Sono passati due mesi (in alcune regioni anche di più). E’ tempo di bilanci. 60 giorni di scuole chiuse, di didattica a distanza, di fatiche organizzative, emotive e relazionali.
Due mesi nei quali, ormai lo si è detto in tutte le salse, i bambini e i ragazzi sono stati i grandi assenti da tutti i decreti, improvvisamente reclusi in casa h24, come se fosse normale privarli della loro vita sociale, delle amicizie (sì, la scuola per i ragazzi è soprattutto quello), del rapporto affettivo con le maestre (per molti bambini la scuola è anche questo) così, da un giorno all’altro: ripeto, da un giorno all’altro, senza potersi dire un “ehi, da domani la scuola chiude, non sapremo per quanto, forse un mese o anche più, organizziamoci il materiale e il lavoro, salutiamoci un po’ come si fa a giugno … ma, mi raccomando, debitamente a distanza”. No, non è stato possibile.

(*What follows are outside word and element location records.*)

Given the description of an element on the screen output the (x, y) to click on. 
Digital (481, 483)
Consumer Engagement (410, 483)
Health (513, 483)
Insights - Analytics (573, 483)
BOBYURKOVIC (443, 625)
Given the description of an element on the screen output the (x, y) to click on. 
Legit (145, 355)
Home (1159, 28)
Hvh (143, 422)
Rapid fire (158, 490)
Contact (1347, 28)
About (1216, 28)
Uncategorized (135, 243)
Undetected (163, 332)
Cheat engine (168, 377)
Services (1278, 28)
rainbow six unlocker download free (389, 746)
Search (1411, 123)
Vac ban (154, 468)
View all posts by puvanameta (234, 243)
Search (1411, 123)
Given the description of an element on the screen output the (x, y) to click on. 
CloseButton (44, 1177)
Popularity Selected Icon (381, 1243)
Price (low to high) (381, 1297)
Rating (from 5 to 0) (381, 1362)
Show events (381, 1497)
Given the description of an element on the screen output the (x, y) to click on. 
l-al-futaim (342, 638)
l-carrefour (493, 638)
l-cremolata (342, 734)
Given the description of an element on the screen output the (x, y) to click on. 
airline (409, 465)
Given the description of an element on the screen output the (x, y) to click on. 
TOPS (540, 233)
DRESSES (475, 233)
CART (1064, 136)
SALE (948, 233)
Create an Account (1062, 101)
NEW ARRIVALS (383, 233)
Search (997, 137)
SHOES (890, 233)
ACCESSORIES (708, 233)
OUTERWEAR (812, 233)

Che cosa ho visto in due mesi di Dad? Innanzitutto l’errore di iniziare a fare prima di progettare. Le linee guida sulla Dad sono arrivate tardi, quando già molti docenti si erano attivati, chi bene, chi meno bene. Si sa, l’ansia da programma gioca brutti scherzi nel mondo della scuola. Se appena chiuse le scuole la ministra avesse detto ai docenti: fermi tutti, per 15 giorni non affannatevi sulle cose da fare, mantenete il contato emotivo con le famiglie e gli alunni, fate sondaggi su quali strumenti tecnologici hanno in casa, al limite date un libro da leggere ed esercizi di ripasso, ma aspettate. Keep calm. C’è un’epidemia in atto. Decidiamo bene come fare la Dad, poi partiamo.
E invece no, certe scuole secondarie sono partite subito in quarta, altre invece molto a rilento, all’inizio molti docenti hanno confuso la Dad con i compiti estivi, e giù di svalangate di pagine da studiare e esercizi da fare mandati via mail, tutto in autonomia. Poi è apparso Google Meet, il salvatore della patria della didattica a distanza. Peccato che, lo dice la parola stessa, servirebbe anche per incontrarsi, fare gruppo, riprodurre una specie di classe virtuale. Non perché i docenti ripropongano lì, dietro ad uno schermo, la lezione frontale, sulla cui utilità avrei molto da ridire anche nella didattica in presenza.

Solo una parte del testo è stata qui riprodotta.